In modern neuroscience, we find an answer to that question. Dealing with the difficult issues about the brain is no trivial task. At some point in your life, most of us have asked this question. Why do humans and other species have a brain? Did you know that not all species on planet Earth have brains?
Dr. Dan Wolpert recently spoke at Ted and gave an answer to this question. He talked about our unique ability to perceive the world, and our capacity to think. Most people believe perception and thought are the reason we have a brain. Dr. Wolpert strongly disagrees; he says it is obvious why humans possess a brain, “We have a brain for one reason and one reason only; that is to produce adaptable and complex movements. There is no other reason to have a brain.”
If we contemplate this for a moment, we realize that movement is everywhere and essential for life. The impulse of life goes through movement and contractions of muscles. Humans’ ability to speak, write, use gestures, and even use sign language are mediated through our contractions of muscle; through movement.
Even our sensory modalities, memory, and cognitive processes either drive or suppress future movements. There is no evolutionary or adaptive advantage in laying down old memories of childhood or perceiving the color of a butterfly if it does not affect the way you are going to move later in life. If you are skeptical of this argument, Dr. Wolpert is a British medical doctor, neuroscientist, and engineer, with outstanding contributions in computational biology.
He would have this to say: “Now for those who do not believe this argument, we have trees and grass on our planet without the brain, but the clinching evidence is this animal here — the humble sea squirt.” The sea squirt is an immature, undeveloped, basic form of an animal. It has a nervous system and swims around in the ocean in its juvenile life. The sea squirt has a fascinating story to tell.

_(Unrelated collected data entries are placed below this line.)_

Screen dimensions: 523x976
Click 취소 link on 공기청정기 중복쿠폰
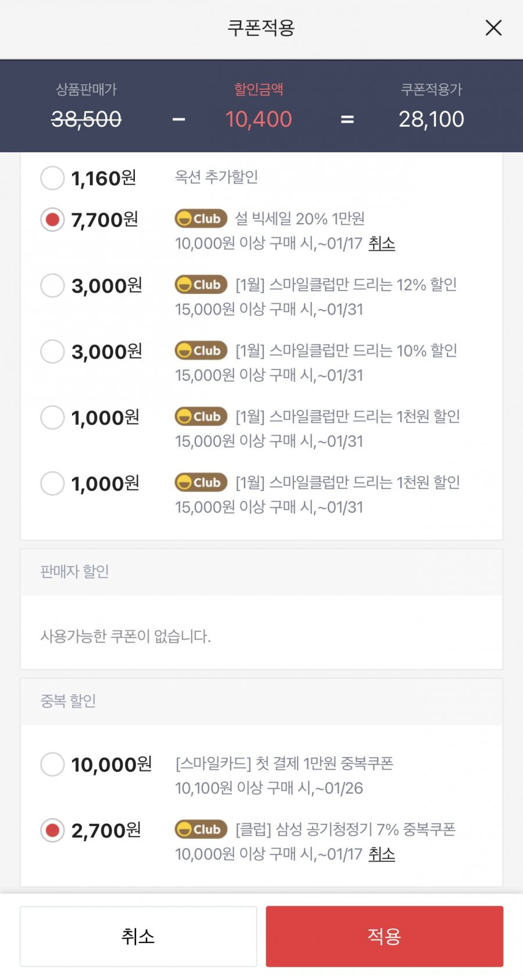click(382, 854)
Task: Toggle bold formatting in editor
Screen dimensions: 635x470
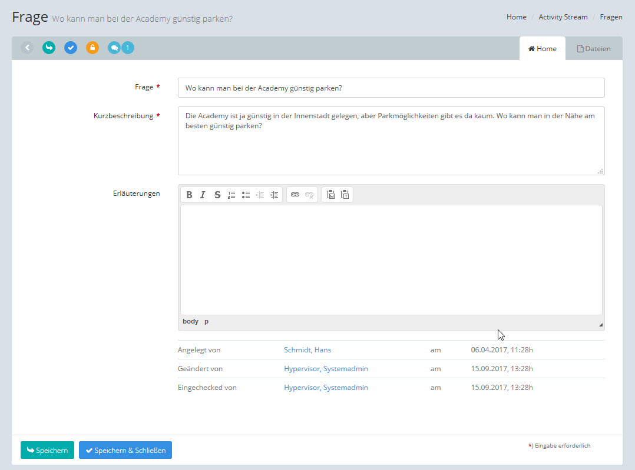Action: (189, 195)
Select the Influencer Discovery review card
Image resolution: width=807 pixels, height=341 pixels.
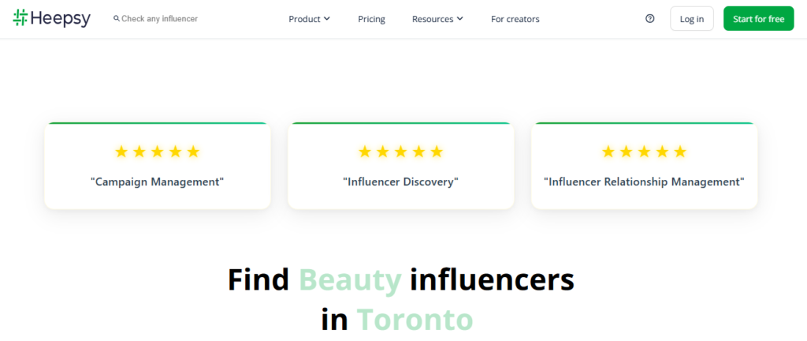pos(400,167)
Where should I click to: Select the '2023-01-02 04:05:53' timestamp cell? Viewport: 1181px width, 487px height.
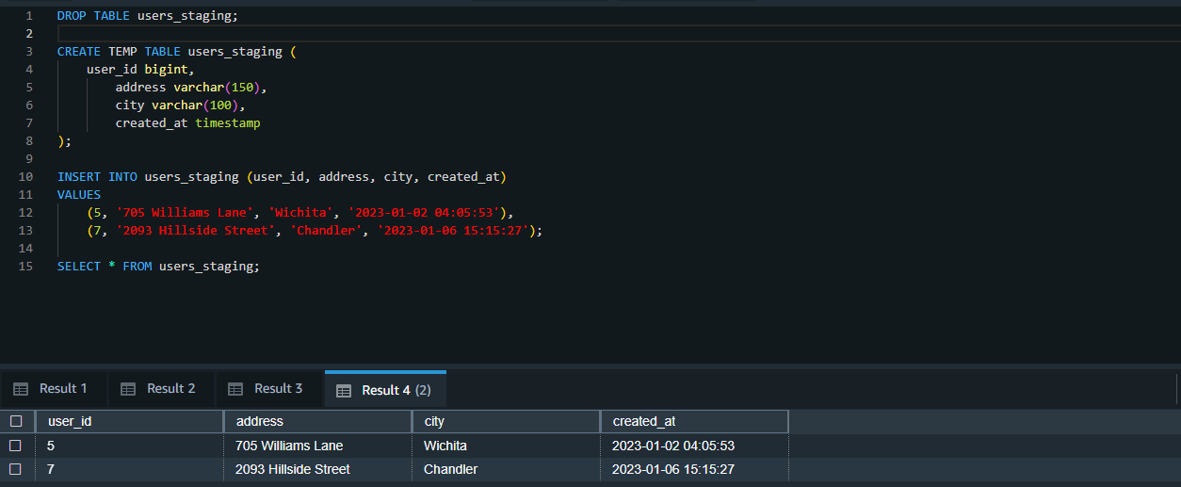point(673,446)
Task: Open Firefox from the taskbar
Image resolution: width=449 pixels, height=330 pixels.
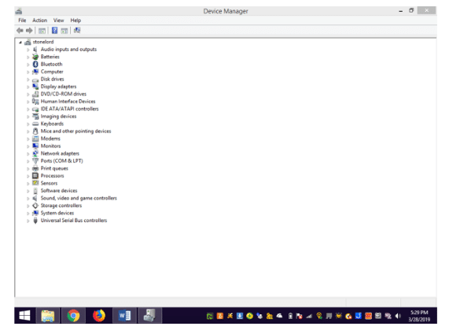Action: pos(99,316)
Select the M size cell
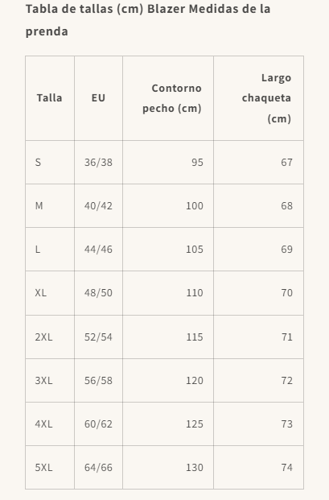The image size is (329, 500). (50, 206)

It begins its life as an egg and develops into a tadpole-like creature, complete with a spinal cord down to the tail. The sea squirt has a brain that helps it wiggle its tail to locomote through the water. The interesting thing is, its mobility does not last long. Once it finds a suitable home, it attaches itself and never moves again. After it implants itself to its home, slowly digesting its brain and nervous system for food. In other words, the lesson of the sea squirt teaches something marvelous to science, because once you do not need to move, you do not need a brain.